• _Text provided_:
+---+
Under furlough, on the other hand, employees usually keep their health-care benefits, but not in every case, says Amber Clayton, HR Knowledge Center Director at Society for Human Resource Management. She says that some employers’ health-care plans only cover employees who work a certain number of hours a week, which could mean furloughed staff lose eligibility. 

Employers and workers should both keep a close eye on the language in their insurance policies in the event of a furlough.

2. Think about what is next.

Loss of income is a big financial burden for most people. A 2019 study by the Federal Reserve found roughly four in 10 Americans wouldn’t be able to come up with $400 in a financial emergency. It is important to come up with a plan to support yourself during your period of unemployment, whether that means taking out a loan, filing for unemployment benefits or taking on a different type of work than you are used to.

The next-step checklist:

  • Communicate with your employer. If you have been furloughed, check in regularly with your manager to get updates on the timeline for when you can return to work. If you were laid off or your position was permanently terminated, don’t be afraid to ask HR if there are other opportunities or open positions at the company that you can explore.
  • Get your finances in order. Even if your separation is a temporary layoff or furlough, you can and should look for other work. This is also a way to ensure that you get at least partial unemployment benefits, which you can apply for at your state’s unemployment insurance office. Some states require applicants to prove they have been actively looking for work. You have every right to work another job while you are furloughed.
  • Look for different types of work. If you are having trouble finding open positions similar to your last one, start thinking outside the box. “Think in terms of a portfolio rather than thinking in terms of a singular skill, singular professional, or singular career,” says Dr. Nadya Zhexembayeva, founder of Reinvention Academy, a consulting firm focused on helping clients embrace change.

After you are laid off, furloughed or terminated, think about how you can use the time to diversify your skill set. Consider taking on a new kind of job that you might not have considered before. “Think of it as an opportunity to develop a skill and get paid for it,” says Dr. Zhexembayeva. She compares our career paths to journeys. “We all have a kind of bigger project, like a highway, but we also have country roads in the form of little side hustles.”

3. Shift your mind-set.
+---+
• _Input data_:
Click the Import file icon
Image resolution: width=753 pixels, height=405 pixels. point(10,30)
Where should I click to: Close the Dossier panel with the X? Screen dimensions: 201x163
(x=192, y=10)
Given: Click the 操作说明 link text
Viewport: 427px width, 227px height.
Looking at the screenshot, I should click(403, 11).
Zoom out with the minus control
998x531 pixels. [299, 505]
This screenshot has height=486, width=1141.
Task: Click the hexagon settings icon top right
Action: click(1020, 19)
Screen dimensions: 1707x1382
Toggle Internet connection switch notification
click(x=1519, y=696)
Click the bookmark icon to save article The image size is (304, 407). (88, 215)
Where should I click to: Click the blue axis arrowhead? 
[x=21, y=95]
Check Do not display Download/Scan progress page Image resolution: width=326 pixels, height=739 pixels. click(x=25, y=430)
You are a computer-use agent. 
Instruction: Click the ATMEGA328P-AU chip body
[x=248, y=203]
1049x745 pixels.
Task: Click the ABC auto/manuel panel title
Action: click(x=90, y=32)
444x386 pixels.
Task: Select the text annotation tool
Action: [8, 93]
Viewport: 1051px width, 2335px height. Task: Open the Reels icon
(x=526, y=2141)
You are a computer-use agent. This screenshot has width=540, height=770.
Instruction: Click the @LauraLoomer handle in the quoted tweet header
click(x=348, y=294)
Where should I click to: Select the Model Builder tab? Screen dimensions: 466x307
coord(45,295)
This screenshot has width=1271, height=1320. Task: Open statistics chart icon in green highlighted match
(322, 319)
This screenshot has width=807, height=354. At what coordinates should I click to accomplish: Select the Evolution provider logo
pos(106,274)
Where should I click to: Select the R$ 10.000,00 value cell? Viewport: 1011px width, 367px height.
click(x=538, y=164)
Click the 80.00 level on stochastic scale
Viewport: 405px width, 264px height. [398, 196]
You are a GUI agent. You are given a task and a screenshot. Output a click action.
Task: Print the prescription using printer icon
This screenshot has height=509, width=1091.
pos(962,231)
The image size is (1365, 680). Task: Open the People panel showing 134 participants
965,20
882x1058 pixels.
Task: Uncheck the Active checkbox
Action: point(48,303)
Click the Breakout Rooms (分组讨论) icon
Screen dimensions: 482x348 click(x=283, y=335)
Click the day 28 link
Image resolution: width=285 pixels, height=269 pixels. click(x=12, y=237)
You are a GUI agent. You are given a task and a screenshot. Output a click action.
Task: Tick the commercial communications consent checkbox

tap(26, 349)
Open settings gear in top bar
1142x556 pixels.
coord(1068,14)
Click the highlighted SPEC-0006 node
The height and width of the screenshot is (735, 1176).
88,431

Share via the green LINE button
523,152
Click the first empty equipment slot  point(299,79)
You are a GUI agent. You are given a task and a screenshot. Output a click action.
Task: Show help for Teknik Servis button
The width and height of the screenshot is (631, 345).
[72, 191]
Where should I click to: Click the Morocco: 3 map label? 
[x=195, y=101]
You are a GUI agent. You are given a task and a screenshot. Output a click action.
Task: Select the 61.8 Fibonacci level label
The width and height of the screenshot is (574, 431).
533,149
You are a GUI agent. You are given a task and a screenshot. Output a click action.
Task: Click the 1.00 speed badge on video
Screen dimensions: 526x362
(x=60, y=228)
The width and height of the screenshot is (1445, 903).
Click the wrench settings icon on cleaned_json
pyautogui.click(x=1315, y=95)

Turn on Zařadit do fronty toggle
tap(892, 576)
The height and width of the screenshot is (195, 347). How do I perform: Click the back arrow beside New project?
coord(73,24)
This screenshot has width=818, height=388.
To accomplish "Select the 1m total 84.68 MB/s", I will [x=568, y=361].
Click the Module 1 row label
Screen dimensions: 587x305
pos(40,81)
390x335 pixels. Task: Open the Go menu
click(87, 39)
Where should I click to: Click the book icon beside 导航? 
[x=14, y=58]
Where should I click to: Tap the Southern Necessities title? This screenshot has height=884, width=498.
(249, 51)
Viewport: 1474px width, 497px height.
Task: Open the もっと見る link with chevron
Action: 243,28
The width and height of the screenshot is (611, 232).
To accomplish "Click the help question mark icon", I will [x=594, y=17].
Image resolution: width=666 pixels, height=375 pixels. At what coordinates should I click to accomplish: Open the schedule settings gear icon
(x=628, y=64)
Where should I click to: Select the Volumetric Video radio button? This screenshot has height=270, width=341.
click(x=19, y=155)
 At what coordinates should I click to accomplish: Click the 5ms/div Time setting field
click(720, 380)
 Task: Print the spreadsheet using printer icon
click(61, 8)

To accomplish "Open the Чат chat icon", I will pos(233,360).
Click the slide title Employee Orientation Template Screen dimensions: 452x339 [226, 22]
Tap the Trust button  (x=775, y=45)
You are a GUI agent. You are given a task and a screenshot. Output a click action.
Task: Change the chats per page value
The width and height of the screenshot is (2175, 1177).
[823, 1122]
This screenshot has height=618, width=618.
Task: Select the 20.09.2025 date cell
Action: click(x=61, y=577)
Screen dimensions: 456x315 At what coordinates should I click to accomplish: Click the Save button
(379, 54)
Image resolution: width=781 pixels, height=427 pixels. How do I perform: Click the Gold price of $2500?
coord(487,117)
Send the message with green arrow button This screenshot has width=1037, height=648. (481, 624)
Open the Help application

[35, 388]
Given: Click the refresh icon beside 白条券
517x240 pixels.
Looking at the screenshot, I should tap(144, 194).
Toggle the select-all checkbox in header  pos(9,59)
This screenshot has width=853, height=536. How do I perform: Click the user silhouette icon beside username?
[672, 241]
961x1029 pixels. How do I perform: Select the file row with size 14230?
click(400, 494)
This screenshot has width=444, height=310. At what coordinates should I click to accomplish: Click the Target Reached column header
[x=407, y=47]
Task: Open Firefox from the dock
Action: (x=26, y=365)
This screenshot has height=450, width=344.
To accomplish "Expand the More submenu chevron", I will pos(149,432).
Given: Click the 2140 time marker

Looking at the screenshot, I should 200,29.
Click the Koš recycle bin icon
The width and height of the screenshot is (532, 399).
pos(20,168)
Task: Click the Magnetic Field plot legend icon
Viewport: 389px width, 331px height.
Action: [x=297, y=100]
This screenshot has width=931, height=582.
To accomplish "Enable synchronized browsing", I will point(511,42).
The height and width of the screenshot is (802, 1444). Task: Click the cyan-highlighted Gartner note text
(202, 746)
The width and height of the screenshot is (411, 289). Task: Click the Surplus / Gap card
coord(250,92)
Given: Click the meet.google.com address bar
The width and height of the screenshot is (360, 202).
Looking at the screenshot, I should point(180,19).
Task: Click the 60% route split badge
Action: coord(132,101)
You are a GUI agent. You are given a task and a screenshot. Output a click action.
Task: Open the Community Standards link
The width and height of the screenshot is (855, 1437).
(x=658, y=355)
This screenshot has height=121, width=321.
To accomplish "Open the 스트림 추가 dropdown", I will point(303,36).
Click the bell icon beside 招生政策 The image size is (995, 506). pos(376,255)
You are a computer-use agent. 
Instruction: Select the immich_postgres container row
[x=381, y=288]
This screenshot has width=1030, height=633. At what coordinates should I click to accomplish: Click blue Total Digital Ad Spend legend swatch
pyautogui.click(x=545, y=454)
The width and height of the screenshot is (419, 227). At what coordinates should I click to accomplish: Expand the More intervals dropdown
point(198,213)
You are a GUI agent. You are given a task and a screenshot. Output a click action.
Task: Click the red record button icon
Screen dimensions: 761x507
+---+
• _Activity_: Continue the furlough and layoff advice, writing the section that follows its last heading, "3. Shift your mind-set."

• _Task answer_:
It is normal to feel anxious or upset about the loss of a job, especially when it contributes to financial stress. Try to channel your negative energy into positive action as much as you can. Remember that change is normal. 

On average, U.S. employees had spent a little over four years in a job in January 2020, according to the Bureau of Labor Statistics. For workers ages 25 to 34, that average was just 2.8 years.

“If you are changing careers by choice or because somebody made that choice for you, the No. 1 thing is to stop thinking of it as something shameful,” says Dr. Zhexembayeva. “You are living in the world, and you will be facing a lot of disruptions. It’s not the fact that you avoid the disruptions that make you [a] success, it’s the fact that you stand up and keep going that makes you successful.”

Try these tips for positive thinking:

  • Write down your strengths. Make a list of your professional wins over the past year and use that to structure an action plan on how you will do more of it.
  • Practice mindfulness exercises. This doesn’t just have to come in the form of meditation. Any repetitive activity that you don’t find stressful will do, from running to cooking.
  • Get creative. Think about the skills you have that you could monetize. Do some research on how other people have made money with the same expertise. 
  • Your local unemployment office. Not only can you file for unemployment benefits there, but these offices often offer resources to job seekers such as résumé-writing courses and interview practice.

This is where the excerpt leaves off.